Dataset records –
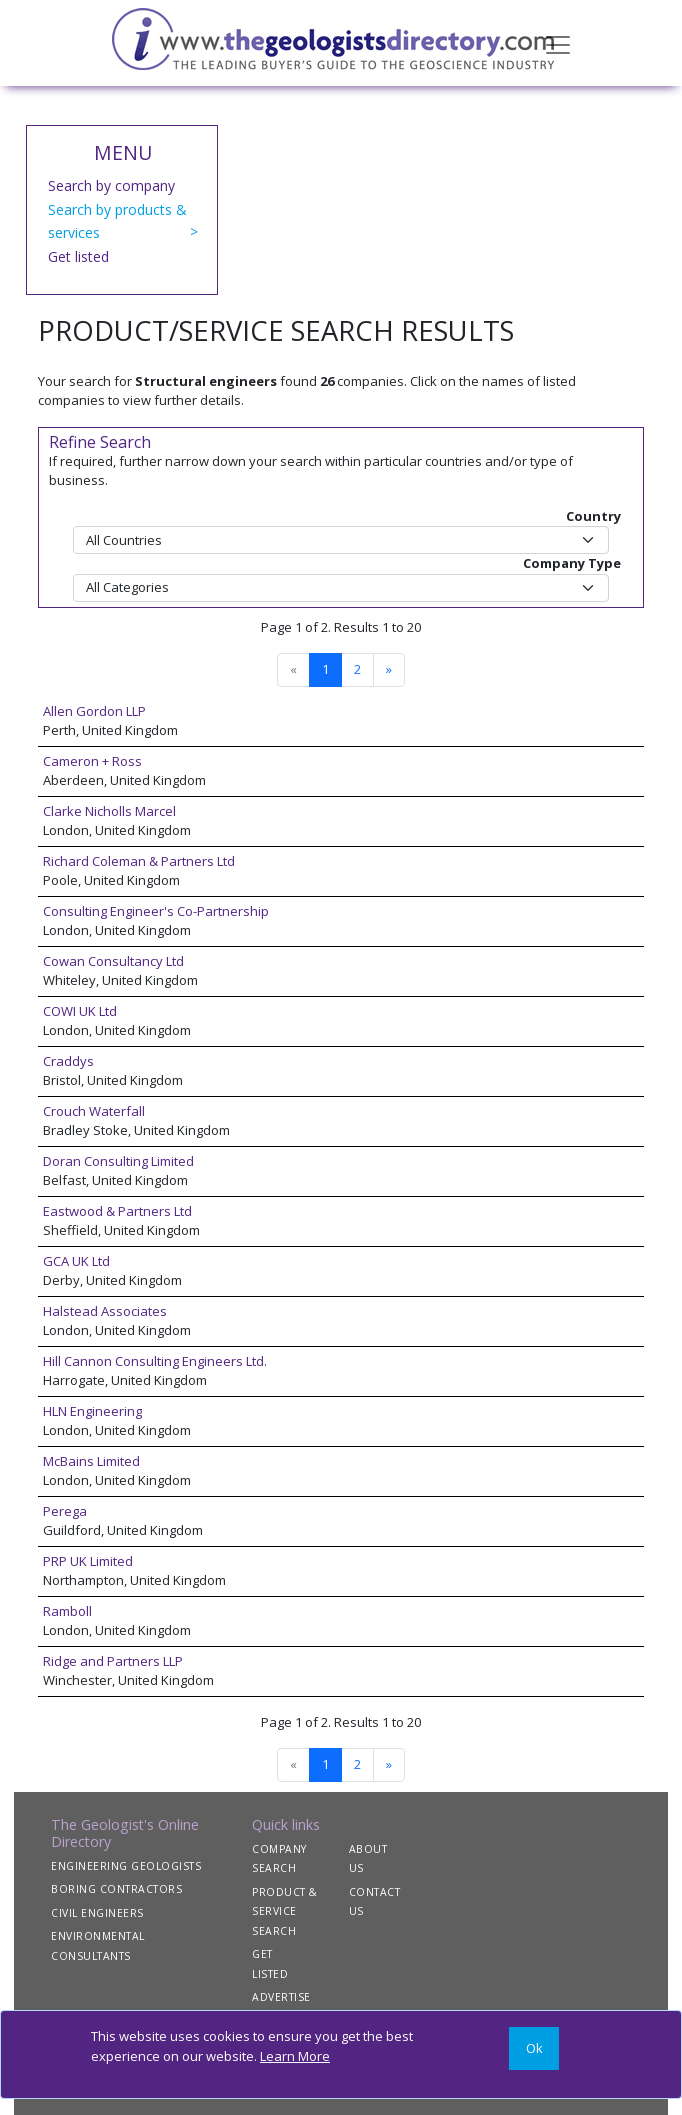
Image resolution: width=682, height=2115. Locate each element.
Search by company (111, 185)
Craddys (68, 1061)
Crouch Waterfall (94, 1111)
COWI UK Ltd (80, 1011)
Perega (65, 1511)
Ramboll (67, 1611)
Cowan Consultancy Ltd (113, 961)
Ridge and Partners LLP (113, 1661)
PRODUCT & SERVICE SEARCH (285, 1911)
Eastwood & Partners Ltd (117, 1211)
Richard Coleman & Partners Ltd (139, 861)
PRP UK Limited (88, 1561)
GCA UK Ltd (76, 1261)
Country (593, 516)
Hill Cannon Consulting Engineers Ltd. (155, 1361)
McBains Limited (91, 1461)
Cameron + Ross (92, 761)
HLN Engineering (92, 1411)
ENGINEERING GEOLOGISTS (126, 1866)
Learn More (295, 2056)
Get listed (78, 256)
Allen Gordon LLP (94, 711)
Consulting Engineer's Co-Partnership (156, 911)
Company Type (572, 563)
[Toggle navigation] (558, 43)
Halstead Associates (105, 1311)
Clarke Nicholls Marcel (109, 811)
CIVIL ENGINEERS (97, 1913)
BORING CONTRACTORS (116, 1889)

Description of the task – Write out every entry above line for line, with the same wording and coordinates, and leave out the pictures.

Written response –
Image resolution: width=682, height=2115. Locate each element.
Search by company (111, 185)
Craddys (68, 1061)
Crouch Waterfall (94, 1111)
COWI UK Ltd (80, 1011)
Perega (65, 1511)
Ramboll (67, 1611)
Cowan Consultancy Ltd (113, 961)
Ridge and Partners LLP (113, 1661)
PRODUCT & SERVICE SEARCH (285, 1911)
Eastwood & Partners Ltd (117, 1211)
Richard Coleman & Partners Ltd (139, 861)
PRP UK Limited (88, 1561)
GCA UK Ltd (76, 1261)
Country (593, 516)
Hill Cannon Consulting Engineers Ltd. (155, 1361)
McBains Limited (91, 1461)
Cameron + Ross (92, 761)
HLN Engineering (92, 1411)
ENGINEERING GEOLOGISTS (126, 1866)
Learn More (295, 2056)
Get listed (78, 256)
Allen Gordon LLP (94, 711)
Consulting Engineer's Co-Partnership (156, 911)
Company Type (572, 563)
[Toggle navigation] (558, 43)
Halstead Associates (105, 1311)
Clarke Nicholls Marcel (109, 811)
CIVIL ENGINEERS (97, 1913)
BORING CONTRACTORS (116, 1889)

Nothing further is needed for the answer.